* Begin *
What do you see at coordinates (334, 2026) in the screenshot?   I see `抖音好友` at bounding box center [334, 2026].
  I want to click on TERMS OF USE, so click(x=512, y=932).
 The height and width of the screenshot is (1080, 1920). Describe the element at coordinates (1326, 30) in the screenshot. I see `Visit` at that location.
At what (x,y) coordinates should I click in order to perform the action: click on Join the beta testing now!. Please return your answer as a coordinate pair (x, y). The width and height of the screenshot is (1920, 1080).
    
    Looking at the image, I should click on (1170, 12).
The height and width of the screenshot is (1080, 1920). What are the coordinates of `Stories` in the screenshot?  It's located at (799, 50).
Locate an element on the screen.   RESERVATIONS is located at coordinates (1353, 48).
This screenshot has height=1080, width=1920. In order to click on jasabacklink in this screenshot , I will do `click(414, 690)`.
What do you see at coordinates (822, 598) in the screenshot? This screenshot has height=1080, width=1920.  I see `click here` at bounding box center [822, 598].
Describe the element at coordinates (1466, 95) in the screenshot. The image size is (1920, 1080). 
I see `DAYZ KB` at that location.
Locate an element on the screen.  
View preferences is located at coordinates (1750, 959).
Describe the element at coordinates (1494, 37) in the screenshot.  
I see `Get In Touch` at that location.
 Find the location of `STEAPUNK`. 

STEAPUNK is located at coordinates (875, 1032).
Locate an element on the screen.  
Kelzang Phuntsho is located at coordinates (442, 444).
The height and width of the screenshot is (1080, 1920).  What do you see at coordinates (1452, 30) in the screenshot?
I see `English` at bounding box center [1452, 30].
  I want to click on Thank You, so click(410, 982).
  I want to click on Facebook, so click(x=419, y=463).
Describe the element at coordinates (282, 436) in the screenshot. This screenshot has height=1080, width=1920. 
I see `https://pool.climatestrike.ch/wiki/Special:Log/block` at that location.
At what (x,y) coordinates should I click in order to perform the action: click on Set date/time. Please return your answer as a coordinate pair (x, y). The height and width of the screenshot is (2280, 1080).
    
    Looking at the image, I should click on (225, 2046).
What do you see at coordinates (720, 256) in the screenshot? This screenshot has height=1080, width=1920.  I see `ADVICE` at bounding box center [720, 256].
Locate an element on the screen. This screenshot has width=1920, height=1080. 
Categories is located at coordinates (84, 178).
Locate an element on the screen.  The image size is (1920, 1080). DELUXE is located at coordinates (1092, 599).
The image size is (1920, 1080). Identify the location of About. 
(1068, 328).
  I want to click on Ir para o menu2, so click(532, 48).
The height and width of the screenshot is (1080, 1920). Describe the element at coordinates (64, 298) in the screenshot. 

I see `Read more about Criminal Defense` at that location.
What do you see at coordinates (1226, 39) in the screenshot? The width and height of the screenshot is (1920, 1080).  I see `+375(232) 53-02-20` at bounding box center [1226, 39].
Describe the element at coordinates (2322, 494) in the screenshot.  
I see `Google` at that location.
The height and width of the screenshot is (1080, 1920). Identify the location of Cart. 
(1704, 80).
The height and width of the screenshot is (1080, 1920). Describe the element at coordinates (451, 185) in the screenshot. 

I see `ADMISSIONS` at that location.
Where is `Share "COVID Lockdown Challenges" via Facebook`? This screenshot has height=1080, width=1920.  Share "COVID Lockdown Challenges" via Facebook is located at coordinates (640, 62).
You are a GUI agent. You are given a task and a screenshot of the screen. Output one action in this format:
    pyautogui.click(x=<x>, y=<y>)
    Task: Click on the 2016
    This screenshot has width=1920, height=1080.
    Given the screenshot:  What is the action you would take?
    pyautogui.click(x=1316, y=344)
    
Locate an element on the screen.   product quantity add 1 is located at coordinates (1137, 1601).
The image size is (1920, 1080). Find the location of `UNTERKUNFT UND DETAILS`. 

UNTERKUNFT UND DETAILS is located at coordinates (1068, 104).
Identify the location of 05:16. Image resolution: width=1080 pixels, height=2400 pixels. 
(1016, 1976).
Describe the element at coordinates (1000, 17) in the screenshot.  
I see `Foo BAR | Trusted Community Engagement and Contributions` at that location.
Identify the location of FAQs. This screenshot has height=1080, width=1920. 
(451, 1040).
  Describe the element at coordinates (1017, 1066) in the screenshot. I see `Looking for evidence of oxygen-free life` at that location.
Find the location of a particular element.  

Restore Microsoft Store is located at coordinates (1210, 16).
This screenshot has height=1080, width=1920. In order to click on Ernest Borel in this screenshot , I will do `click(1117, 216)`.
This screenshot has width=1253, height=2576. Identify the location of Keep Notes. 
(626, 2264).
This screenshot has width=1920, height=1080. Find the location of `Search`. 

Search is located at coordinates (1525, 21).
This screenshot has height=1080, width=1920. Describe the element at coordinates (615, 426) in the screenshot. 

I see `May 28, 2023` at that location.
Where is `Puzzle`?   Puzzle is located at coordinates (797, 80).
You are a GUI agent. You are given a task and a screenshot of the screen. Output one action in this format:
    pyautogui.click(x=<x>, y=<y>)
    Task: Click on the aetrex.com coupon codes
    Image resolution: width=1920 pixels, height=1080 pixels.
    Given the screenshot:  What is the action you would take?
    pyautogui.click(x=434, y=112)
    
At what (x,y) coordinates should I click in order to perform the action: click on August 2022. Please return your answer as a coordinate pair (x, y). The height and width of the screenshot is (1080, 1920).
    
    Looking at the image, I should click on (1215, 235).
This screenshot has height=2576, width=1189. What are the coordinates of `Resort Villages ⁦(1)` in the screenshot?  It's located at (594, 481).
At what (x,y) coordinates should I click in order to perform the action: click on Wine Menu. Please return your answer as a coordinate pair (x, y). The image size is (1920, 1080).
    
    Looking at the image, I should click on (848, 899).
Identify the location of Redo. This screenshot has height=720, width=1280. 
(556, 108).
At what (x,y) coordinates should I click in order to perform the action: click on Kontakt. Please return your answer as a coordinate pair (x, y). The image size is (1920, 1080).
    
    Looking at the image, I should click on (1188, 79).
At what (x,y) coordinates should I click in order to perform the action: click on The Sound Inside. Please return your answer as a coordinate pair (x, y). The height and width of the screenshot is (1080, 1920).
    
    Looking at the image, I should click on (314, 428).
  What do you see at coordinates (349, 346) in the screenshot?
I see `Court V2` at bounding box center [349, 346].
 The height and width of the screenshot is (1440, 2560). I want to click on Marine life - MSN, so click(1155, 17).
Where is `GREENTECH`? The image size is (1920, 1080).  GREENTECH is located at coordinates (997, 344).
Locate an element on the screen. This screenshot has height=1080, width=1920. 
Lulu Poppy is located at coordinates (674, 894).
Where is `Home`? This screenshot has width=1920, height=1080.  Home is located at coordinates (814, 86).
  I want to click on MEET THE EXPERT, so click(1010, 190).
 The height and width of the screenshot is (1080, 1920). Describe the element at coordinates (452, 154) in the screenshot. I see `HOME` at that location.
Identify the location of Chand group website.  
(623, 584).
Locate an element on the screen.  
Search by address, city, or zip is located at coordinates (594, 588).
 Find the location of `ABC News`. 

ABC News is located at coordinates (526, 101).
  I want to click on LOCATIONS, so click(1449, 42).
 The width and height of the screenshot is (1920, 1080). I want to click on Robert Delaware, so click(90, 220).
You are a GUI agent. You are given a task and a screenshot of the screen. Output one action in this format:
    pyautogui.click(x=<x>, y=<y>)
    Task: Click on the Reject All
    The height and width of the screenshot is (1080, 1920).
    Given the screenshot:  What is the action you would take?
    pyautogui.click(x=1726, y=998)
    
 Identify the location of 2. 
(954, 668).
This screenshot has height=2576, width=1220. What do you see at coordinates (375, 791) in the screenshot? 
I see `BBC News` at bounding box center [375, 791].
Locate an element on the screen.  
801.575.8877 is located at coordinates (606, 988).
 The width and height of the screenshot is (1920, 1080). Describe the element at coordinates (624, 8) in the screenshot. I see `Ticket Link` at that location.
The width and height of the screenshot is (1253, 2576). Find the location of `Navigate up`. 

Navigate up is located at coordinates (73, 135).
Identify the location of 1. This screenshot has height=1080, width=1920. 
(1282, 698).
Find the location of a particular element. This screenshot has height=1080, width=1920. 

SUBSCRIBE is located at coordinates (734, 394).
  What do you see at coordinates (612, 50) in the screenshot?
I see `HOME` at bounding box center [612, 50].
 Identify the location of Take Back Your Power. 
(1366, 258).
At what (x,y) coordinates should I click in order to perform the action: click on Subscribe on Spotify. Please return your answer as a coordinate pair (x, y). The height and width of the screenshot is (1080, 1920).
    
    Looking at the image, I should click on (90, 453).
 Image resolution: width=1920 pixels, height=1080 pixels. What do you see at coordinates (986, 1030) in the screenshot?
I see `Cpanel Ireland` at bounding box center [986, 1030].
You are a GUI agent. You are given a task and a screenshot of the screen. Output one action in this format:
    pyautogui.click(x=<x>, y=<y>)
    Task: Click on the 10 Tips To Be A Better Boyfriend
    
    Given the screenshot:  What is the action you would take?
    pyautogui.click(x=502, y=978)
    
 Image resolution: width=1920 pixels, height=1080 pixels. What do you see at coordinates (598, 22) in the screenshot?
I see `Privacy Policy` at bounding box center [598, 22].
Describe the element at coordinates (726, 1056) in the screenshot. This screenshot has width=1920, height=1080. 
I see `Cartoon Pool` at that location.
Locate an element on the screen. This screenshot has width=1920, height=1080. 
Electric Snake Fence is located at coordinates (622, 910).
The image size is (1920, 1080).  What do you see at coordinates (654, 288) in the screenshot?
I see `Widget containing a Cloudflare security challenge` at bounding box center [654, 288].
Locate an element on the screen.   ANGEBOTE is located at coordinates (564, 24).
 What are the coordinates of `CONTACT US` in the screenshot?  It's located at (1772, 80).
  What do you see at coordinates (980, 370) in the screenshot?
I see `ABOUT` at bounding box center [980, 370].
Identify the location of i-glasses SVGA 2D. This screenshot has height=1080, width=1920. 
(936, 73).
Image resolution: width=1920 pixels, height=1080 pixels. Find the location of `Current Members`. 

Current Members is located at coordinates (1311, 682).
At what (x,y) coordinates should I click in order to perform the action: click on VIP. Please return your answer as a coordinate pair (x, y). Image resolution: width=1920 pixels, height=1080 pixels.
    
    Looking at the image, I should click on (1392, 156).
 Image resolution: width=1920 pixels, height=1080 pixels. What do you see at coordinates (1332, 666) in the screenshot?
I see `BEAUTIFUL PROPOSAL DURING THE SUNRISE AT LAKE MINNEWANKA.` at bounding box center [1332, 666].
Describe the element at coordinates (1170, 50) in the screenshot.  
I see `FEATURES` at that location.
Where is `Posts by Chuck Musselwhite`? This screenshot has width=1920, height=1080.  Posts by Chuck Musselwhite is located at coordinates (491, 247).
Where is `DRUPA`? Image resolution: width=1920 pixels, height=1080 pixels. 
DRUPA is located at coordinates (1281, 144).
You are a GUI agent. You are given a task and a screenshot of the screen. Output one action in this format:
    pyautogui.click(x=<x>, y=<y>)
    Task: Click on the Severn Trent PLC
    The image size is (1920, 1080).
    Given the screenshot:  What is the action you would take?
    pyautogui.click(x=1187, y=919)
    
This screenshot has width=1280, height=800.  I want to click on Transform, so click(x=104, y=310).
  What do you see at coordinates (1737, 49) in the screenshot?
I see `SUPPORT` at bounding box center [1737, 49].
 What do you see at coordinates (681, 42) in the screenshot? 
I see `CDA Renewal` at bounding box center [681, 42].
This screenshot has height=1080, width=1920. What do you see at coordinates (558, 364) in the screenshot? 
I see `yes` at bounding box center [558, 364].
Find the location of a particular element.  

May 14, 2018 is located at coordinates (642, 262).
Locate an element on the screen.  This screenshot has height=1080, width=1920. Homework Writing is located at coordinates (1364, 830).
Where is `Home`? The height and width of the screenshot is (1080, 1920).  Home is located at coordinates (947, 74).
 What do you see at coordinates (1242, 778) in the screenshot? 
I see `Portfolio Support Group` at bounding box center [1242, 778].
* End *
Count how many lines in the rows above contain the string "DETAILS", and give only the number.

2